2 at U are awarded Sloan fellowships
Sheila David and Wieslawa Niziol of the University of Utah have been named winners of Sloan research fellowships. They are among 100 young scientists and economists selected by the Alfred P. Sloan Foundation, New York City.
The grants are for $35,000 each, covering two-year periods of study. David is in the field of chemistry, while Niziol is in the Mathematics Department.
"They were selected from among hundreds of highly qualified young scientists in the early stages of their careers on the basis of their exceptional promise to contribute to the advancement of knowledge," said the foundation's Maureen Gassman.
"Twenty-three former Sloan Fellows have received Nobel prizes, and hundreds have received other prestigious awards and honors."
Not so private
The Federal Trade Commission estimates nearly 85 percent of all Web sites collect personal information from consumers while only 14 percent give any notice or say how they'll use the information they collect.
Helping consumers protect personal information and avoid fraud and deception online is the goal of a new, 12-page booklet by the FTC titled "Site Seeking on the Internet: A Consumer Guide to Travel in Cyberspace."
The booklet highlights the kinds of information and services available in cyberspace and some of the information-gathering and marketing activities that take place, and offers tips on how consumers can protect themselves. A plain-English glossary of common terms and phrases used in cyberspace is also in the handbook.
Copies can be ordered by calling the FTC toll free at 1-877-382-2020. The guide can also be viewed at the Web site (www.ftc.gov/privacy).
A distant star
Patrick Wiggins of Hansen Planetarium points out that on Friday, Earth was at the most distant part of its orbit from the sun, 94,513,000 miles. This is the point called "aphelion."
By comparison, in January it was at its closest, "perihelion," 91,408,000 miles.
"And yes, we really do mean to say that we're farthest from the sun when it's so hot out and closest when we're coldest in the Northern Hemisphere," Wiggins added. "Temperature variations have much more to do with the tilt of the Earth rather than its distance from the sun."
Tabloids and paparazzi give way to pomp and circumstance at the official Web site of the British monarchy, found at (www.royal.gov.uk).
The site would be a great resource for a school research project or someone wanting to fuel their enthusiasm for a vacation to the British Isles.

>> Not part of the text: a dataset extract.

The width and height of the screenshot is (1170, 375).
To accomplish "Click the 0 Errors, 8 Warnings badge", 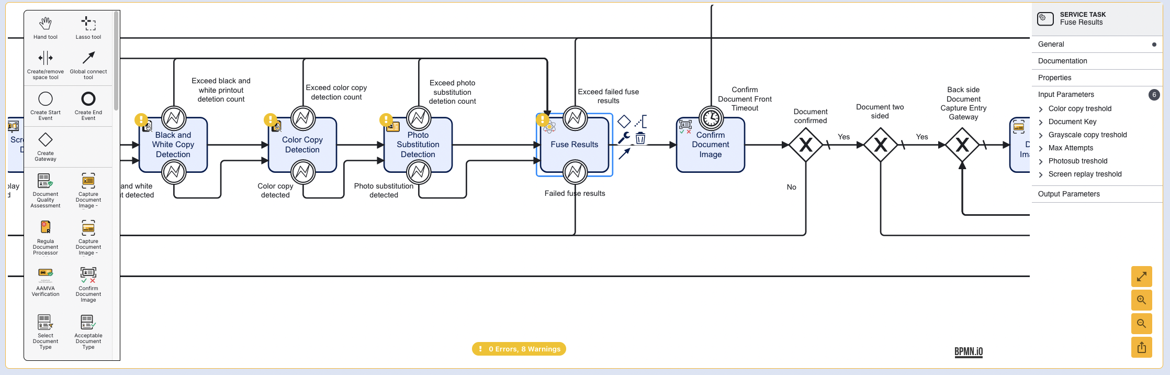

Worth seeing are timely and informative pictures of Windsor Castle immediately after the devastating fire in 1992 and pictures and details of the subsequent $57 million restoration project.
There is a page at the site dedicated to Diana, Princess of Wales, and a frequently-asked-questions page that will answer questions about whether the Queen is the richest woman in the world and the kinds of cars the royals drive.
Scientists at the International Potato Center in Lima, Peru (a good place for the International Bean Center), have developed new potato clones to combat the potato blight.
The blight is the plant disease that precipitated the Irish potato famine of the 1840s, causing terrible suffering and starvation.
"In the world's developing countries alone, the disease is causing $2.5 billion in production losses yearly and an additional $750 million in fungicide costs each year," says the center's Marshall Hoffman.
The new experimental potato clones are expected to be resistant to all existing forms of the blight.